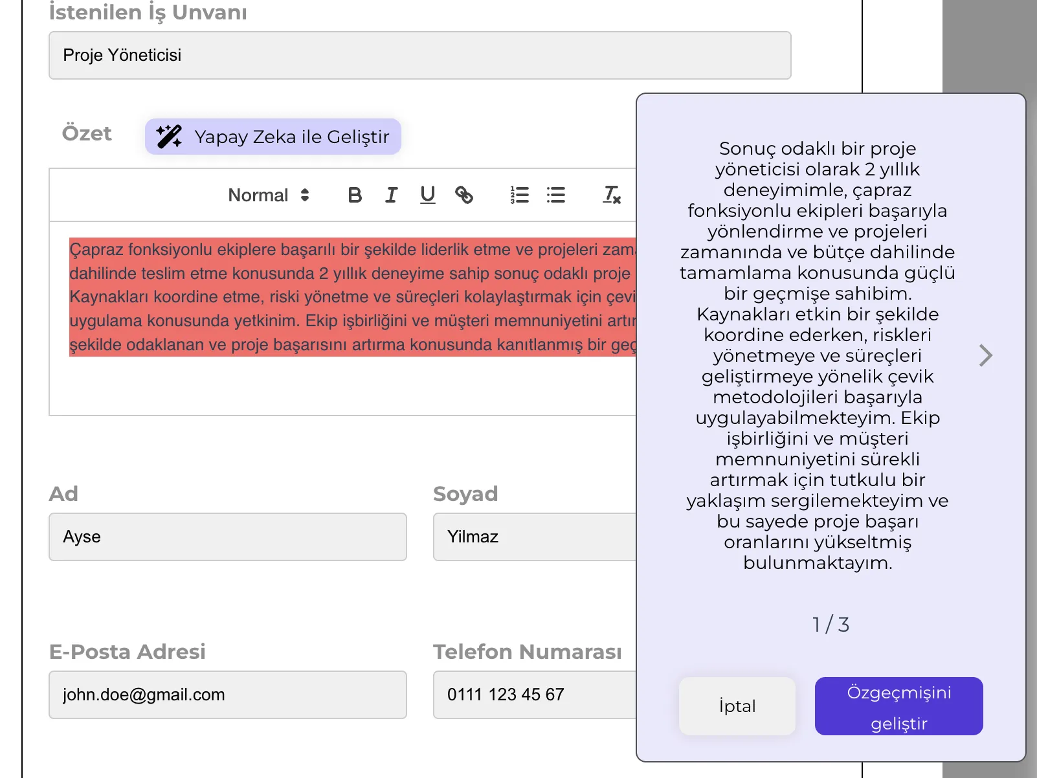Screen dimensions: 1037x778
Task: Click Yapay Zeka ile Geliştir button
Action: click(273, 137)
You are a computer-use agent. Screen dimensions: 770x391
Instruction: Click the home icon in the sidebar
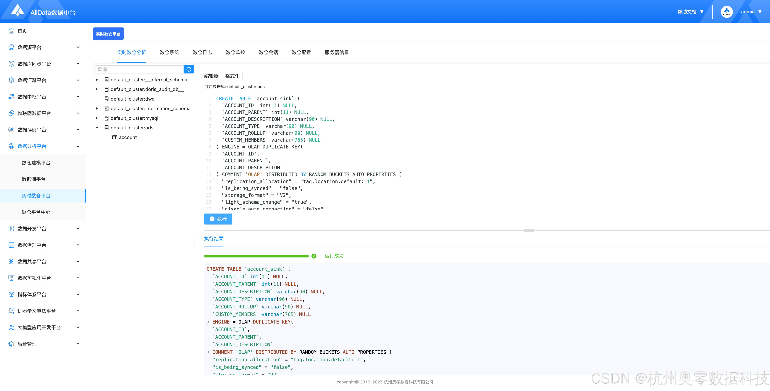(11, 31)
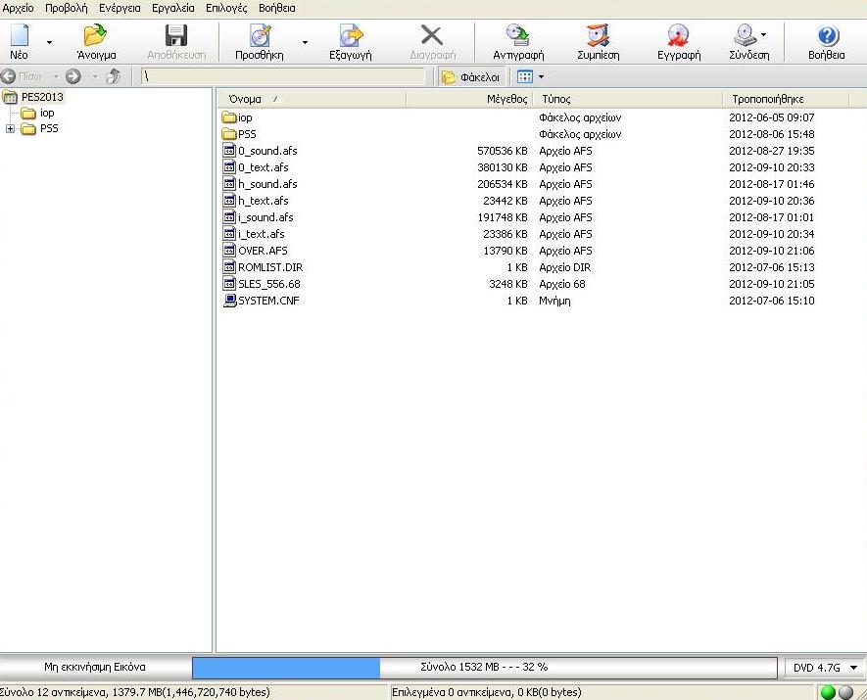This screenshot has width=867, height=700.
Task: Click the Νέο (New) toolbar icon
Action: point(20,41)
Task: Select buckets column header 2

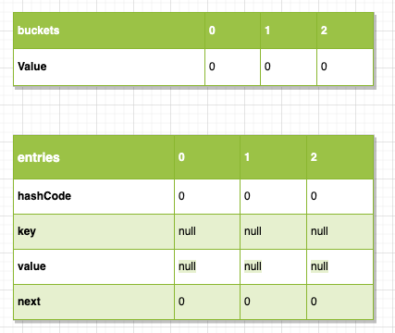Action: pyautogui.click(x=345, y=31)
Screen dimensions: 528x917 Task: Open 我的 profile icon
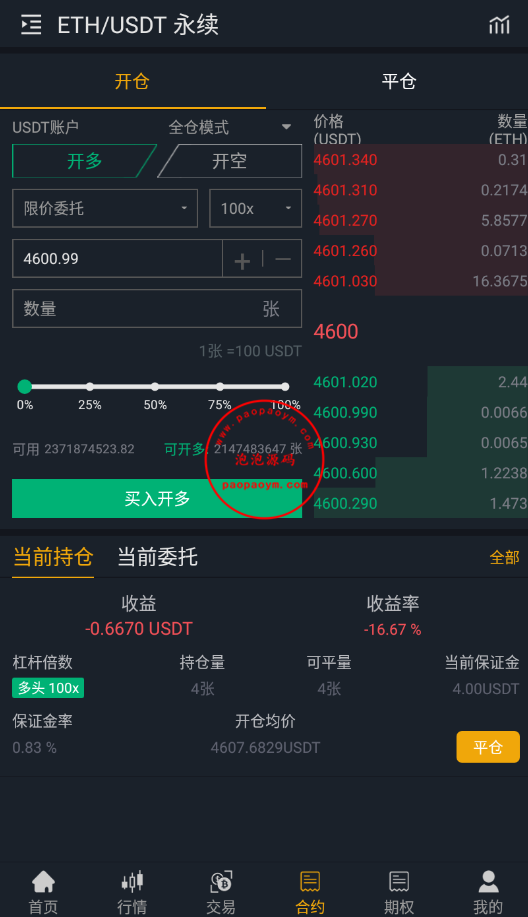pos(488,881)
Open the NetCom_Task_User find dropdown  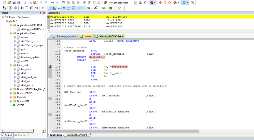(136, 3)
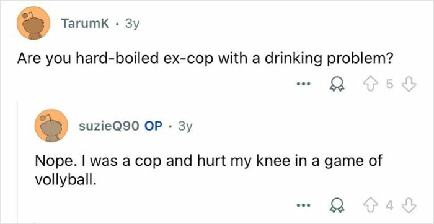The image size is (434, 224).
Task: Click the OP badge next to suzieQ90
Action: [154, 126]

==

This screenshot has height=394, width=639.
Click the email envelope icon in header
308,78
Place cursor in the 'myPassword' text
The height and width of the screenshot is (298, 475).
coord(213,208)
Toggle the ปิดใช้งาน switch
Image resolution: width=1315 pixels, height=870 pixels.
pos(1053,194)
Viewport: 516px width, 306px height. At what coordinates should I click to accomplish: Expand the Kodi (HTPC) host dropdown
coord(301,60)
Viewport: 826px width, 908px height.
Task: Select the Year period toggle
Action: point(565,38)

...

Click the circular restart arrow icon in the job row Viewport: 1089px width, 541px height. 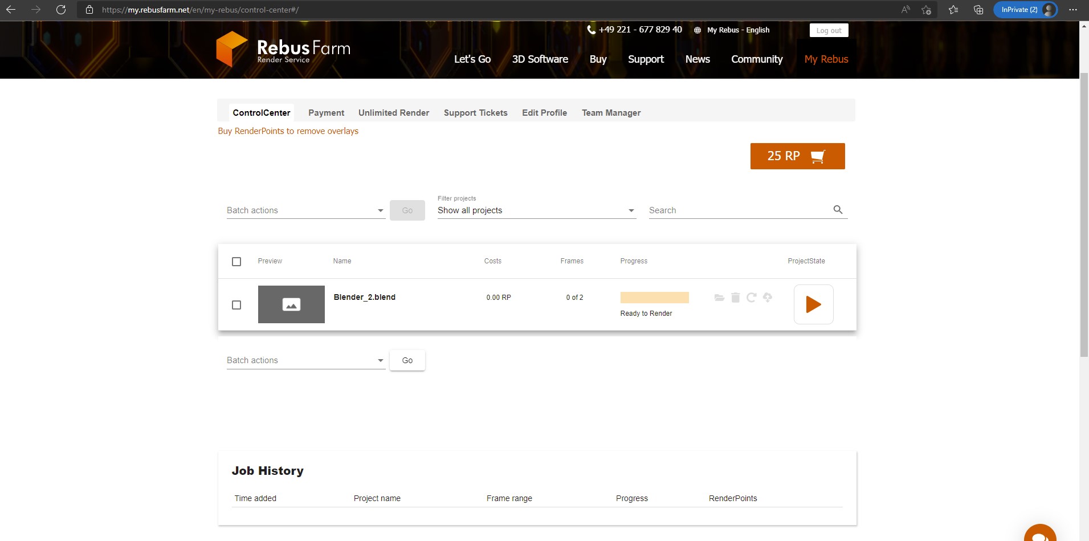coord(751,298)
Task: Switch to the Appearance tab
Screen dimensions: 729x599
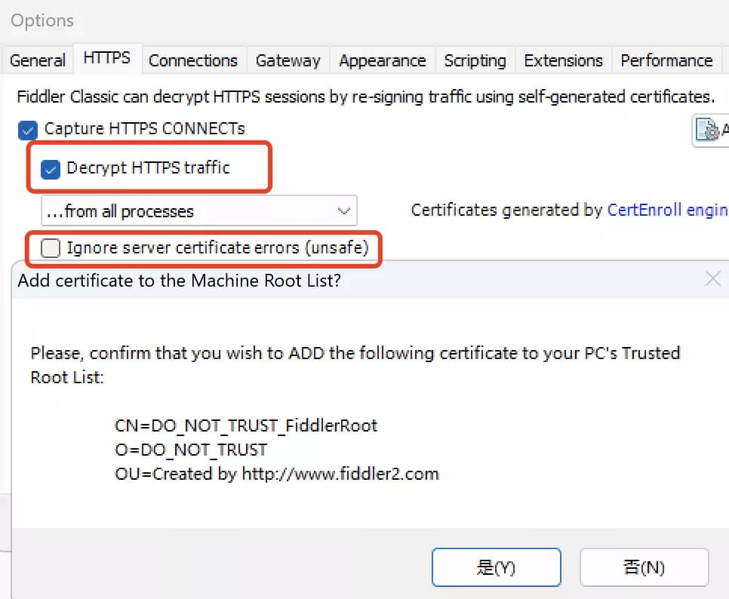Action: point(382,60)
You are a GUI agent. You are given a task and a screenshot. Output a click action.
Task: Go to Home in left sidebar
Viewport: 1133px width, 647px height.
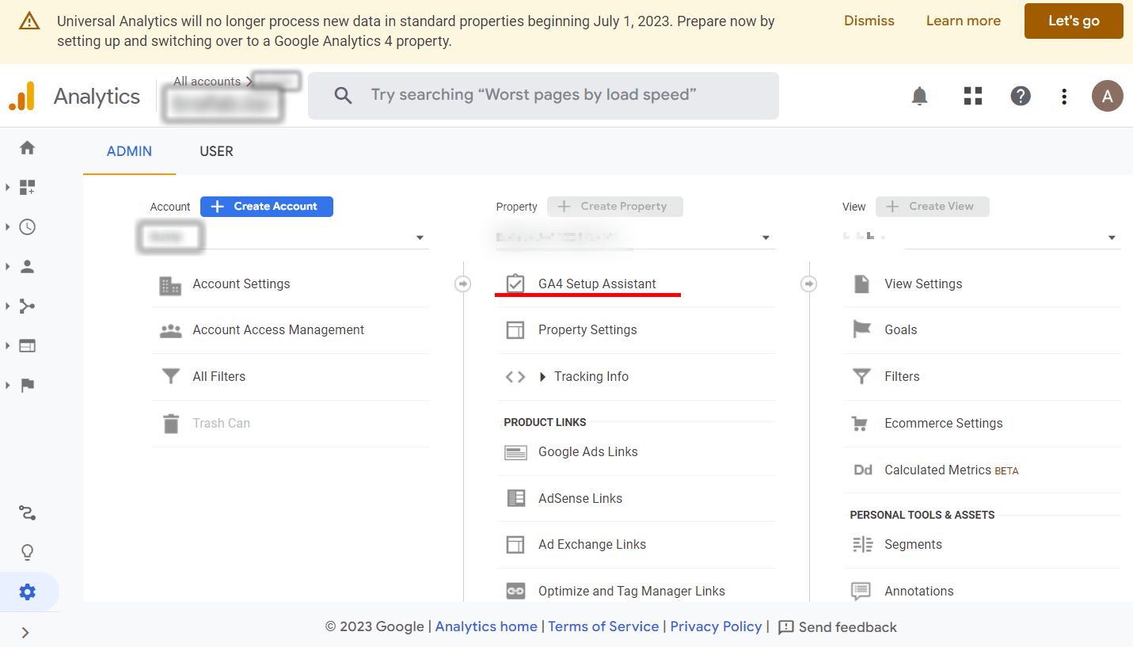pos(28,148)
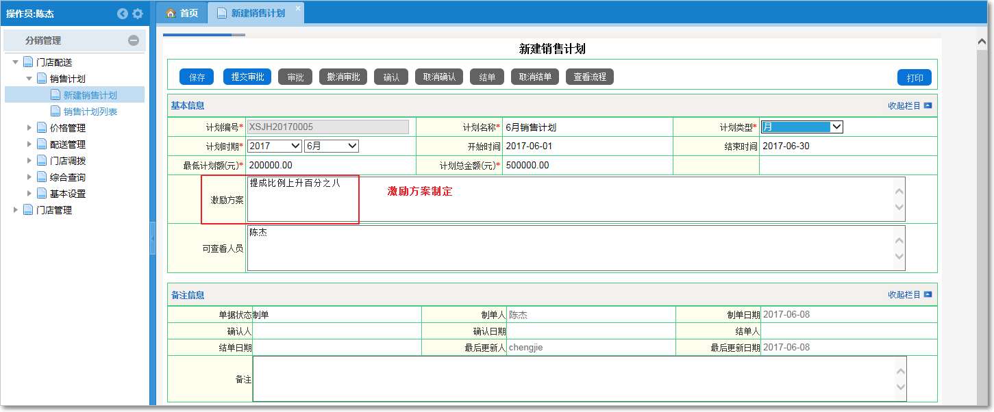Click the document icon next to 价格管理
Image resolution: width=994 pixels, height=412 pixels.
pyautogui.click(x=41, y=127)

#### WRITTEN EXERCISE:
Can you set down again, unchanged, the part of the listing that opens with the line containing "This screenshot has height=394, width=639." and closes with the line containing "Action: point(565,38)", both of those lines included?

#### TASK RESPONSE:
This screenshot has height=394, width=639.
Click the email envelope icon in header
308,78
Place cursor in the 'myPassword' text
The height and width of the screenshot is (298, 475).
coord(213,208)
Toggle the ปิดใช้งาน switch
Image resolution: width=1315 pixels, height=870 pixels.
pos(1053,194)
Viewport: 516px width, 306px height. At what coordinates should I click to accomplish: Expand the Kodi (HTPC) host dropdown
coord(301,60)
Viewport: 826px width, 908px height.
Task: Select the Year period toggle
Action: point(565,38)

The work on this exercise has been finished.